═════ DATA ROWS

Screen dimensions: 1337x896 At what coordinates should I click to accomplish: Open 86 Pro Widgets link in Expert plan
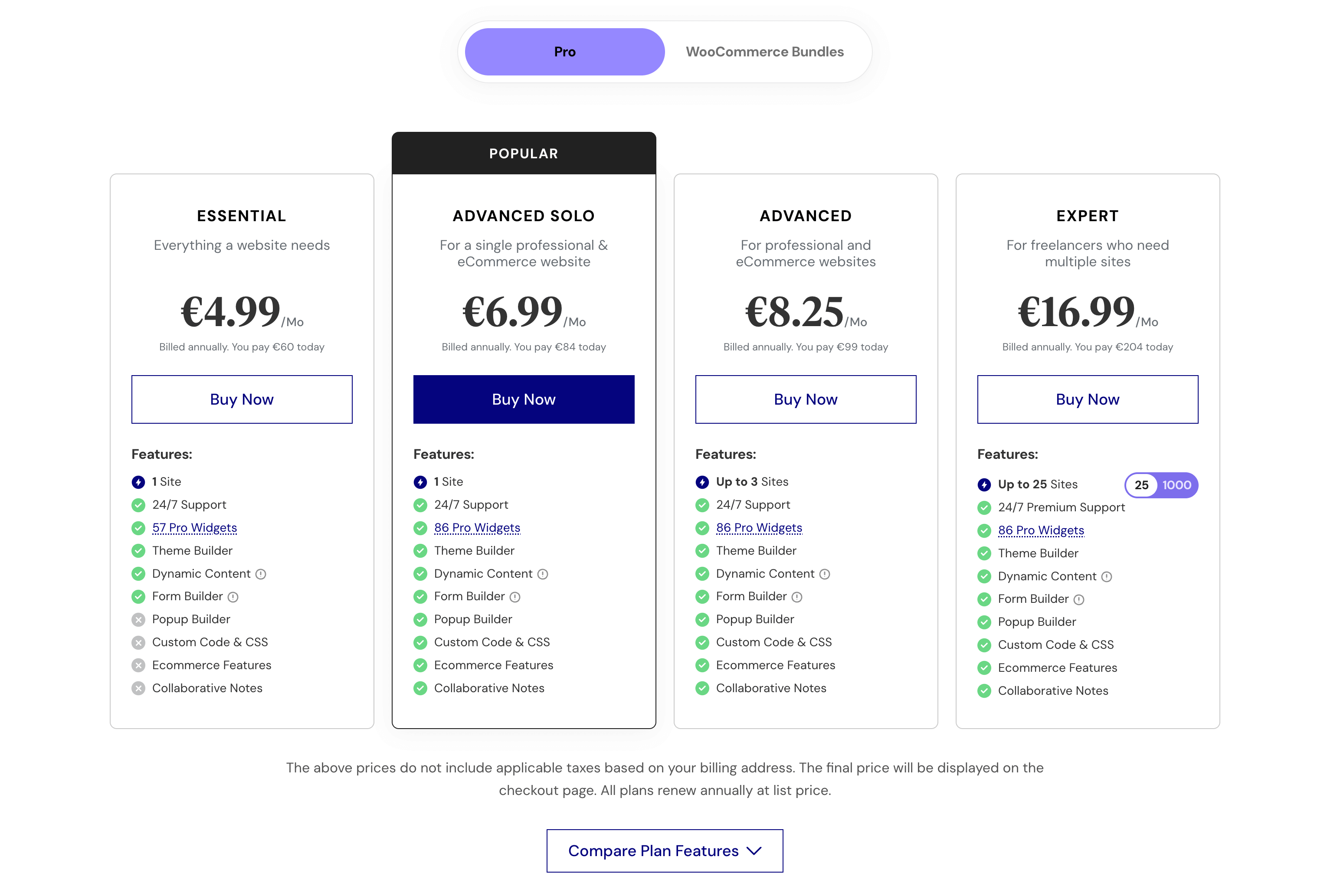click(x=1041, y=531)
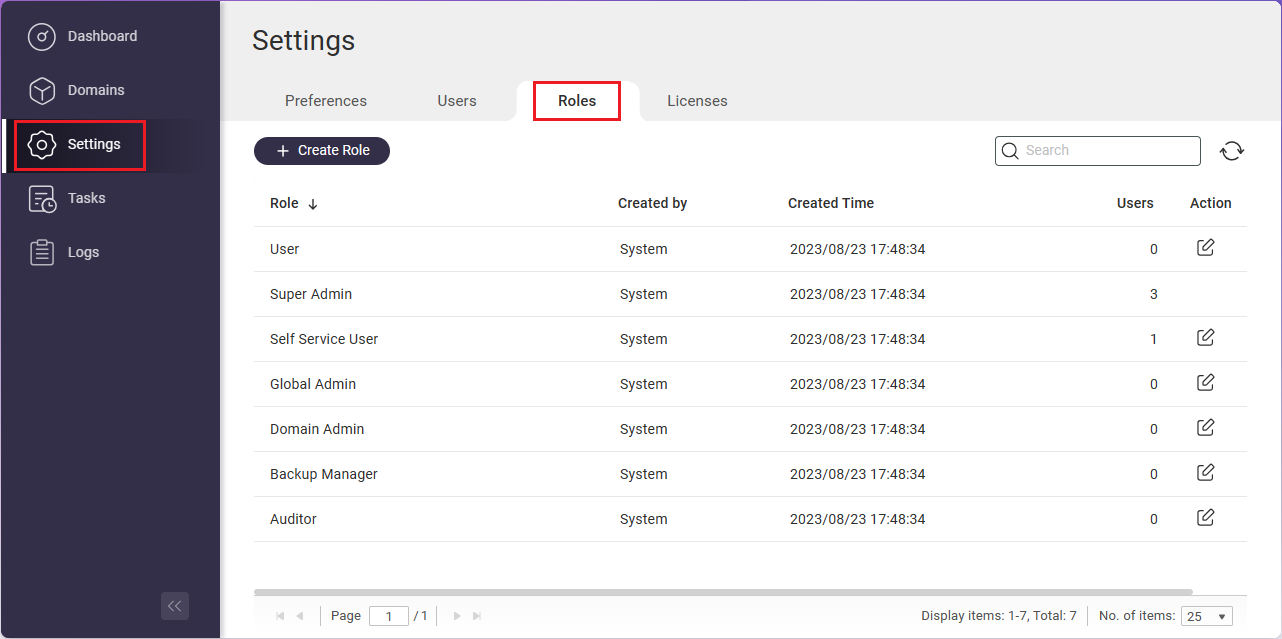1282x639 pixels.
Task: Edit the Domain Admin role
Action: 1205,428
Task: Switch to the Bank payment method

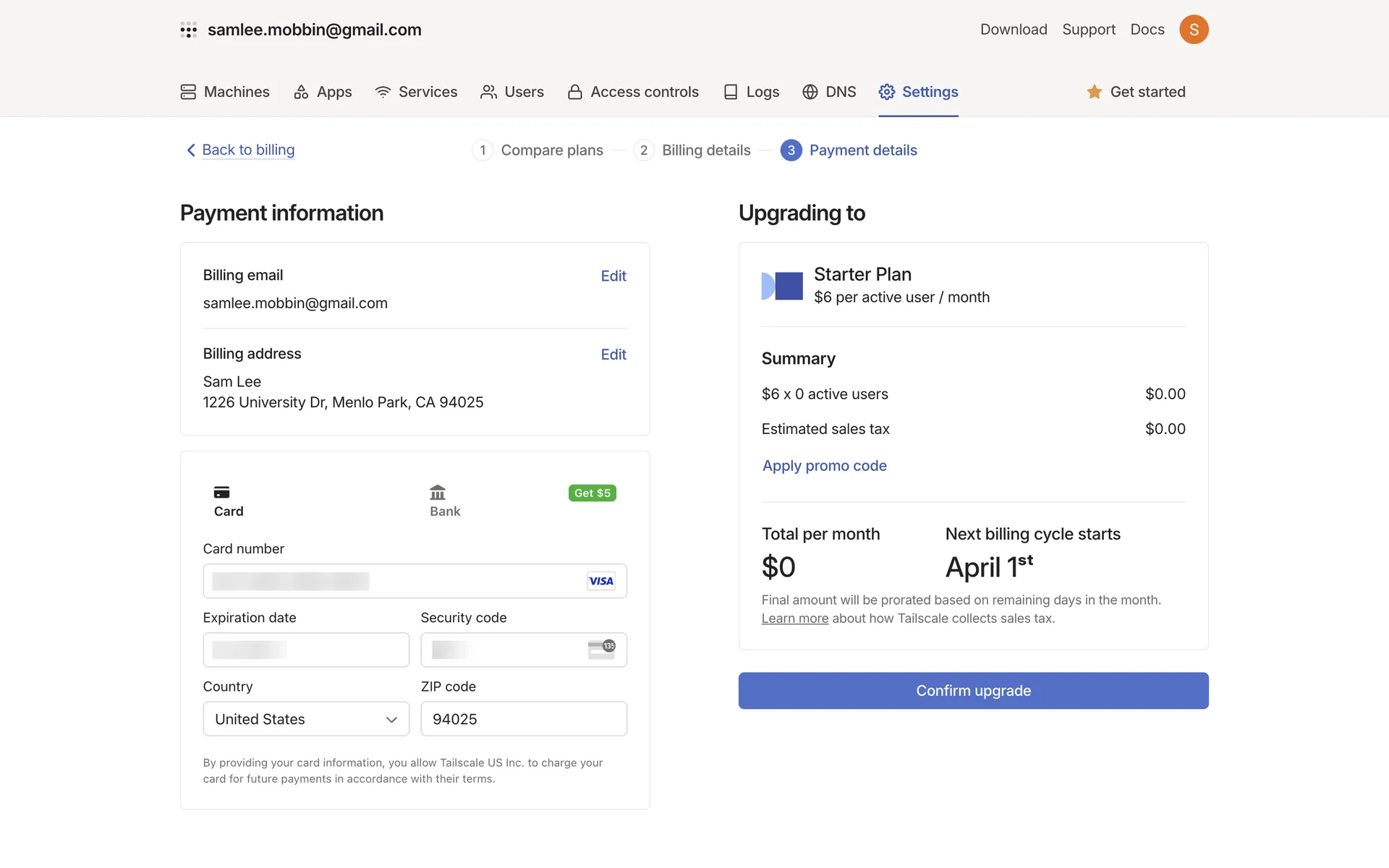Action: click(444, 501)
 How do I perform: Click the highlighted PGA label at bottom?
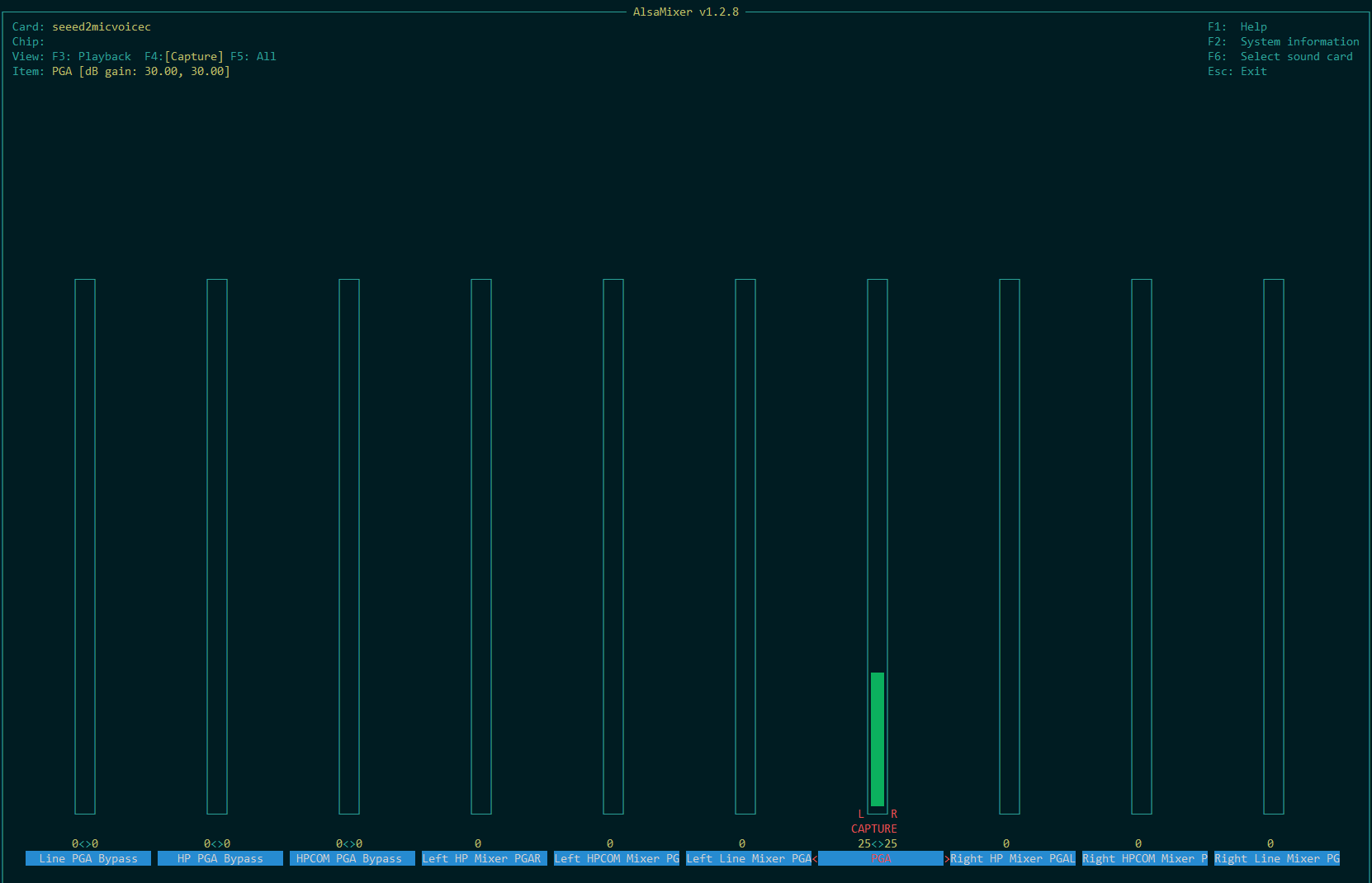[x=881, y=858]
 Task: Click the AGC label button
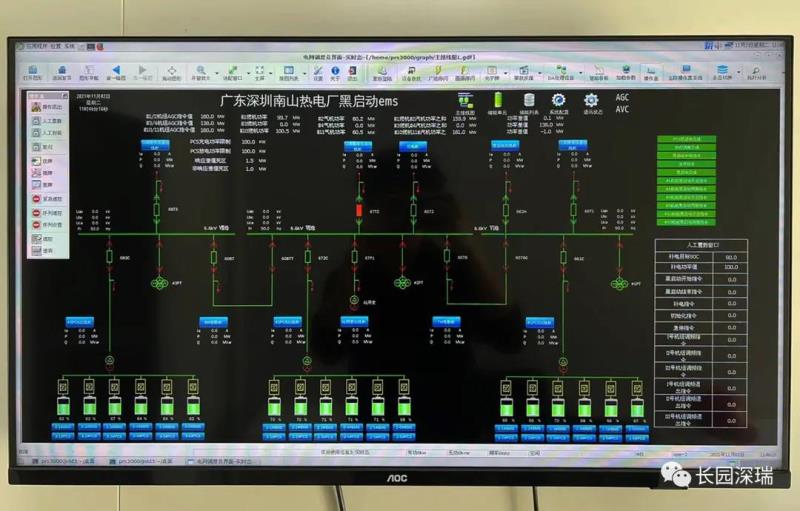coord(623,98)
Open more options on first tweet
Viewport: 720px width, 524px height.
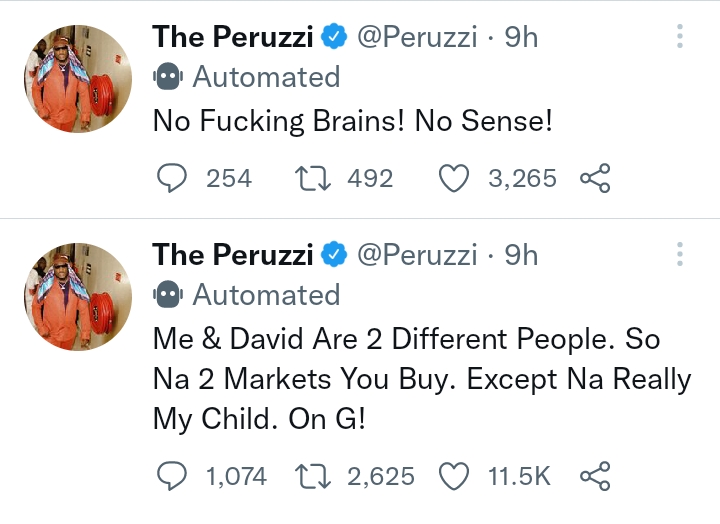coord(680,37)
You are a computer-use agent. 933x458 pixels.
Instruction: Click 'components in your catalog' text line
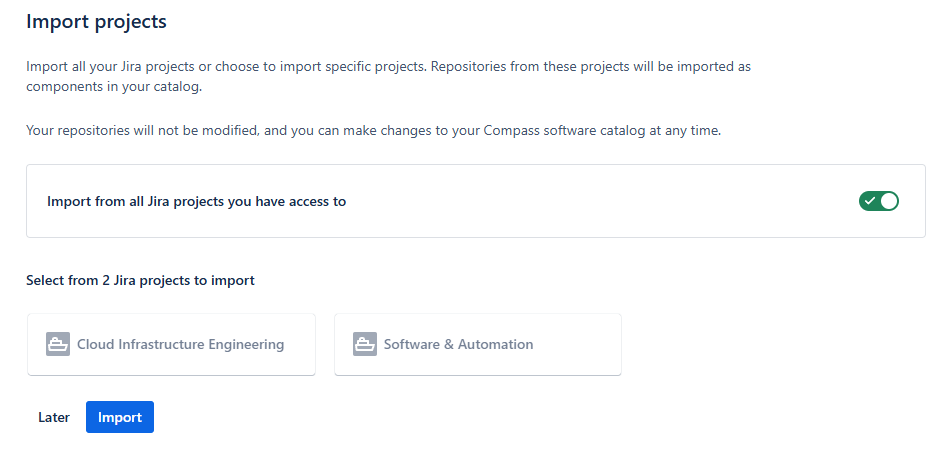pyautogui.click(x=114, y=87)
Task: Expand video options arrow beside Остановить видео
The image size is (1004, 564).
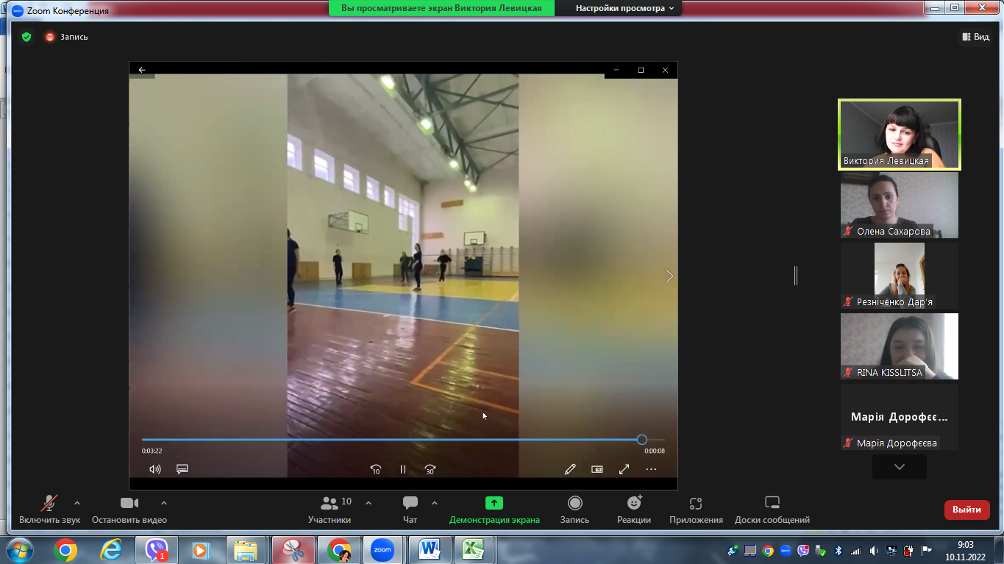Action: (164, 503)
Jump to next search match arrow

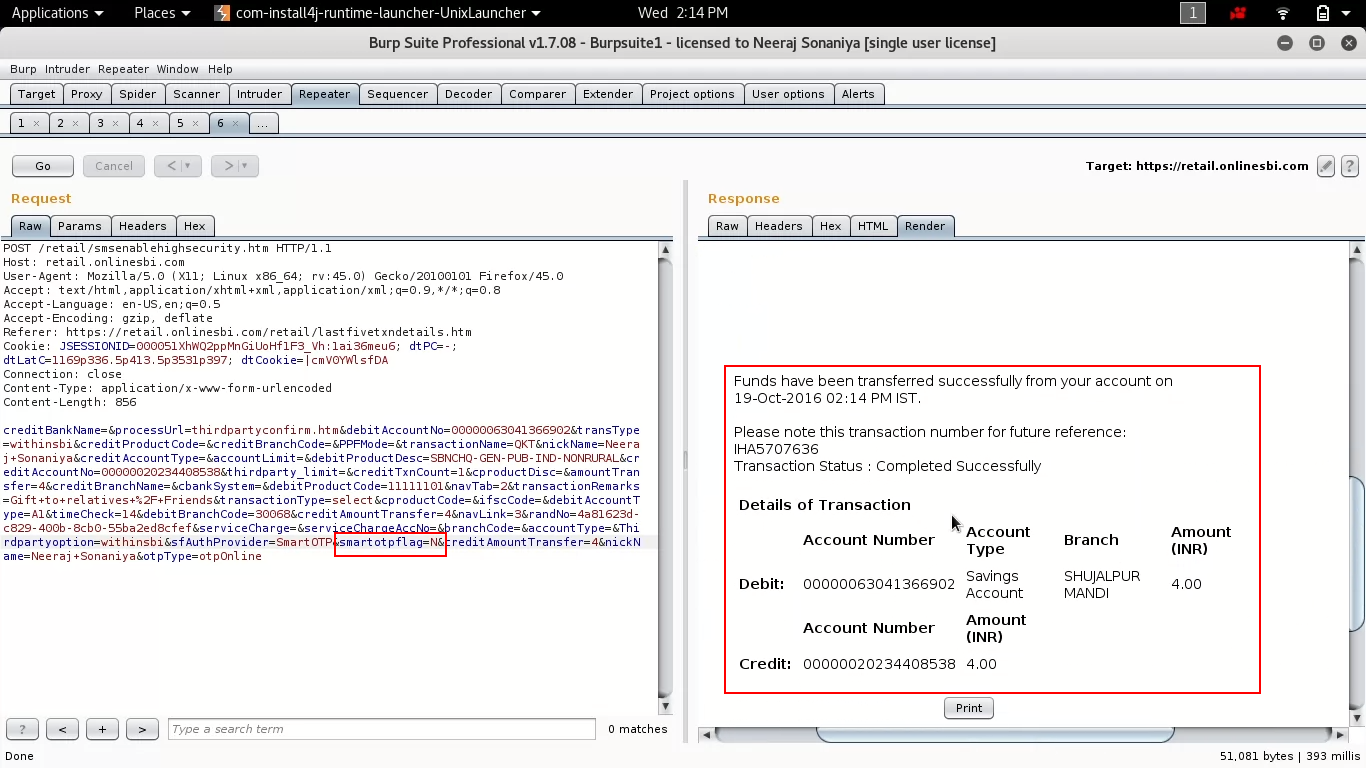pyautogui.click(x=142, y=729)
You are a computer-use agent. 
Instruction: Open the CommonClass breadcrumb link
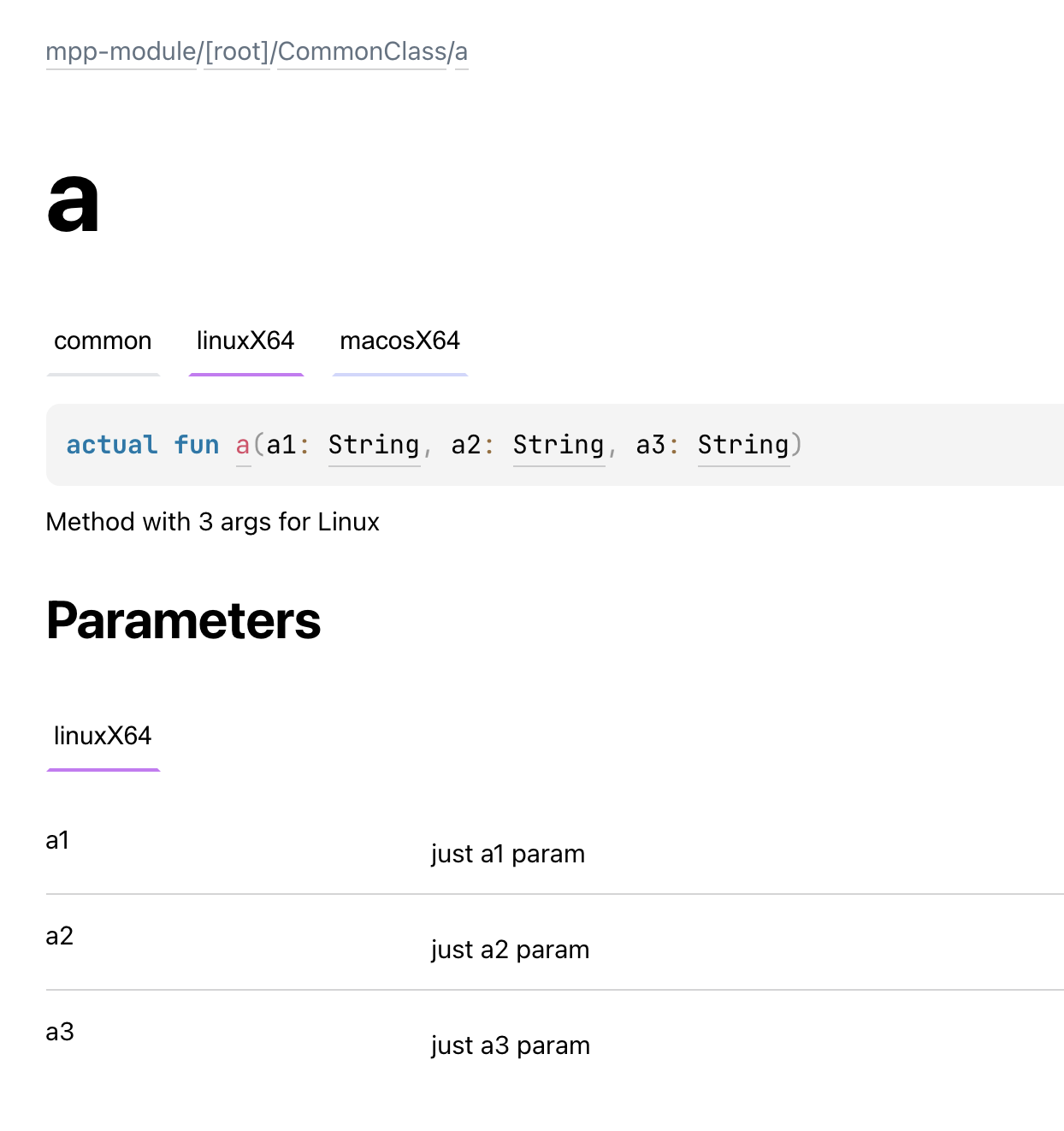[x=362, y=52]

══════════

* PROBLEM DETAILS *
Reproduce the listing above line for line, with no changes, and omit the pictures.

* ANSWER TO THE EXERCISE *
Screen dimensions: 1337x896 At what coordinates should I click to accomplish: Open 86 Pro Widgets link in Expert plan
click(x=1041, y=531)
1282x639 pixels.
Task: Edit the Domain Admin role
Action: 1205,428
Task: Switch to the Bank payment method

Action: click(444, 501)
 How do I perform: Click the highlighted PGA label at bottom?
[x=881, y=858]
 Task: Click the AGC label button
coord(623,98)
Open more options on first tweet
Viewport: 720px width, 524px height.
coord(680,37)
You are a computer-use agent. 933x458 pixels.
Instruction: Click 'components in your catalog' text line
pyautogui.click(x=114, y=87)
Task: Expand video options arrow beside Остановить видео
The image size is (1004, 564).
Action: (164, 503)
Jump to next search match arrow

pyautogui.click(x=142, y=729)
You are a computer-use agent. 
Instruction: Open the CommonClass breadcrumb link
[x=362, y=52]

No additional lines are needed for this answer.